Well hello there, what a delight to see you! I’ve just put the kettle on if you fancy a cuppa…

It’s been a beautiful spring day here but unfortunately my day has largely been spent indoors attending to various tasks, including a declaration of war on pests and a victory over technology.

A few cheeky ants have managed to breach my kitchen today, much earlier in the year than usual and certainly not by the back door where I’m used to tackling them.  They seemed to magically appear by my sink with no warning, no obvious direction of approach and no fanfare – one at a time, they’re randomly just there.  Rincewind and I spent an obsessive 25 minutes keeping watch before I left to stock up on my tools of war and in that time he only noticed one to run away from (honestly, he’s such a coward!).

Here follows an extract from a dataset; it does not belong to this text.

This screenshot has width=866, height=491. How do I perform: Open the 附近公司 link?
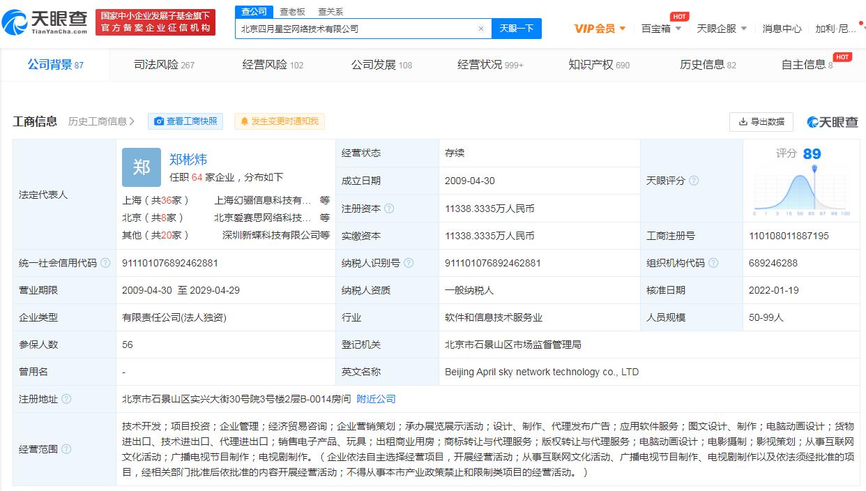[x=376, y=399]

My victory over technology involved making a printer submit to my technical wizardry when I set it up today.  Alright, wizardry is perhaps too strong a description for my skills;  maybe sheer luck and pleading is a more honest description!  It may not sound much but given how I usually wail in frustration and call someone to help me when it comes to these things, I’m rather pleased with myself.

And now on to my review of a book that I finished reading earlier this week.

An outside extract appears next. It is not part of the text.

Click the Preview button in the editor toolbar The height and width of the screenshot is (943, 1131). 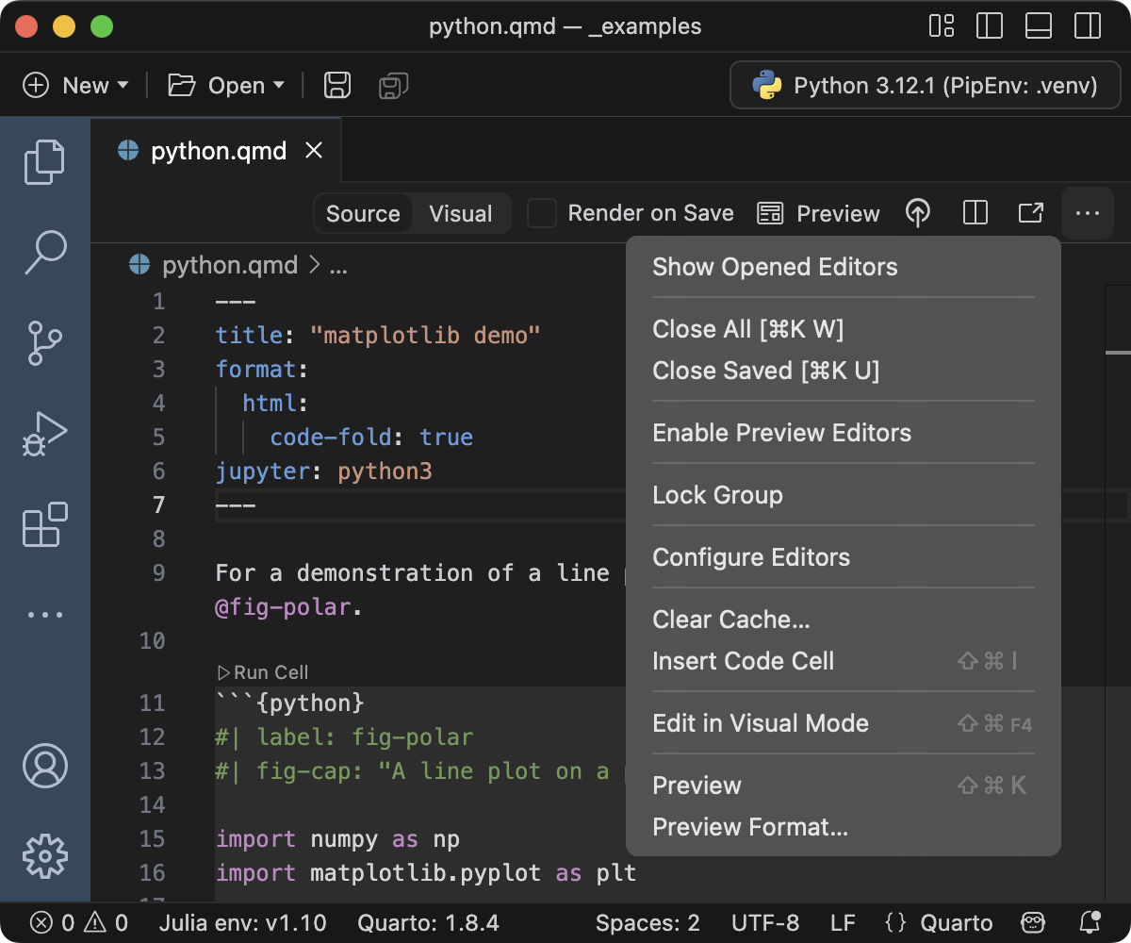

Someone Else’s Skin was Sarah Hilary‘s debut novel which follows Detective Inspector Marnie Rome as she finds herself at the scene of an attempted murder in a women’s refuge, opening the door on a trail of lies, deceit and domestic violence.

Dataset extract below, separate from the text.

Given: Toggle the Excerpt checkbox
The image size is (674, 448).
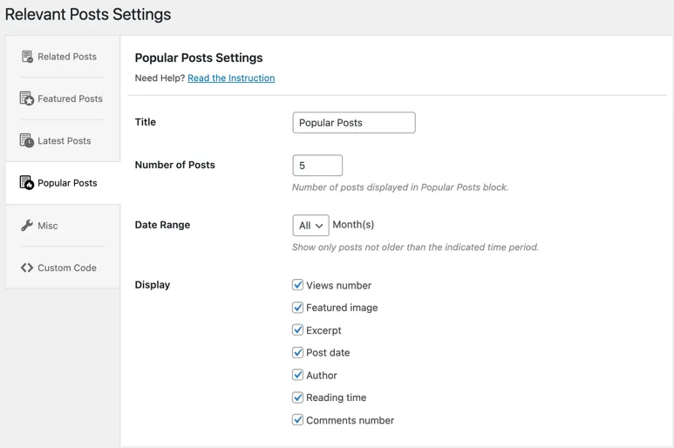Looking at the screenshot, I should (x=297, y=330).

The book challenges some assumptions society can make about domestic abuse and this makes for some interesting plot developments along the way.  Although cool and collected most of the time, DI Rome’s frustration is palpable as she hovers between professional conduct and a darker temptation to get results for the victims by any means necessary.  The reader also sees her gentler side and her battle to understand a horrific incident from her past.

As the novel progresses, a niggling feeling develops that something isn’t quite adding up in the situation with two key women from the refuge and the true picture remains tantalisingly close but just out of grasp until the climax of the story.  Intertwining the past and present lives of the characters gradually builds a realisation of manipulation, fear and abuse in often unexpected ways.

Like a gothic horror movie, Hilary only allows the reader a glimpse around the corner, never revealing what’s really happening, increasing the sense of unease.  Each time I was sure I had it all figured out, another curve ball was thrown, leaving me grasping once again in confusion as I tried to make sense of the new reality.  At one point towards the end I thought it was all over then realised that with several chapters to go, I couldn’t relax yet.  The ending did not disappoint, with surprises right up to the last page.

This skilfully woven plot serves as a caution that ghosts of the past can haunt someone’s present and with the right (unfortunate) combination of toxic circumstances, can lead them to feed on this darkness to become the nightmare that will later plague others.

I wholeheartedly recommend this book even if you are not a crime fan;  the theme, twists and characters make it a riveting read.

As a final note, I should perhaps mention here that I grew up next door to a family who suffered at the hands of the man of the house.  Everyone knew what was happening when the wife, I’ll call her Claire, wore dark sunglasses even in winter and had yet another sprained wrist from “falling over the dog.”  The police were called on countless occasions when the screaming and thuds became ever louder but in the late 80’s, they said their hands were tied unless this man attacked his wife outside of their front door.  Eventually he turned his attention to his 13 year old stepson and this gave Claire the strength to leave.  The man was never charged.

I truly hope that anyone reading this who has suffered or is suffering from abuse in any of it’s devastating forms is able to seek support and be safe.

And now to lighten my mood, I’m off to make another cup of tea and try to convince Rincewind to move away from where we saw the ants.